Other Treatment Modalities

  • Buprenorphine is a partial mu-opioid receptor agonist and kappa-antagonist that is effective for decreasing opioid use among addicted people. QT prolongation has not been reported with buprenorphine, so it is a good alternative to methadone in opioid dependency.47 During the first years of methadone and buprenorphine administration, the death rate among users was compared, showing that buprenorphine was associated with a much lower mortality rate.

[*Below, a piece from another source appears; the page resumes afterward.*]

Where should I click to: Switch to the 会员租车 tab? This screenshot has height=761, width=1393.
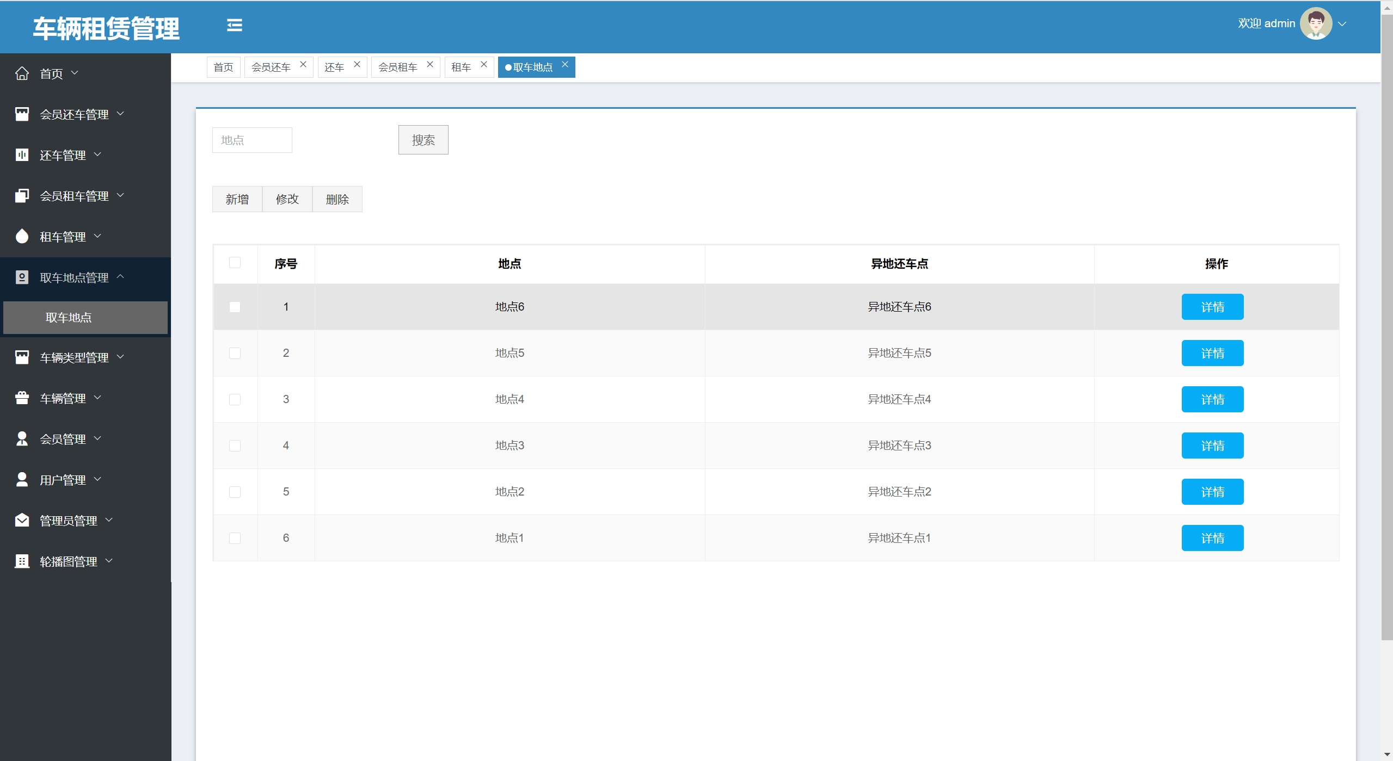click(x=398, y=67)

  • In cases of recurrent methadone-associated TdP where buprenorphine cannot be used, permanent pacing with an implantable cardiac defibrillator can be done.48,49
  • Another alternative treatment currently being studied and performed in patients with limitations in switching off the drug, or in those at risk for device infection, is left cardiac sympathetic denervation.50,51 This method involves a preganglionic denervation causing antiarrhythmic effects, and is being studied as an important adjunctive therapy.


Methadone, a relatively older drug that is coming back into the limelight due to its unique properties, is not only beneficial in management of withdrawals in opioid-dependent patients, but is also used clinically in pain management. When compared to other opioids, methadone is not only a mu-receptor agonist but has antagonist actions on the NMDA receptor, which is now realized plays an important role in maintenance of chronic pain states, OIH, and neuropathic pain. On one hand, its unique pharmacokinetic properties make methadone a useful drug for pain management and opioid addiction, but on the other hand, its long half-life and drug-drug interactions can lead to a variety of side effects. Therefore, understanding its pharmacology is essential for physicians to manage these patients in a safe and effective manner.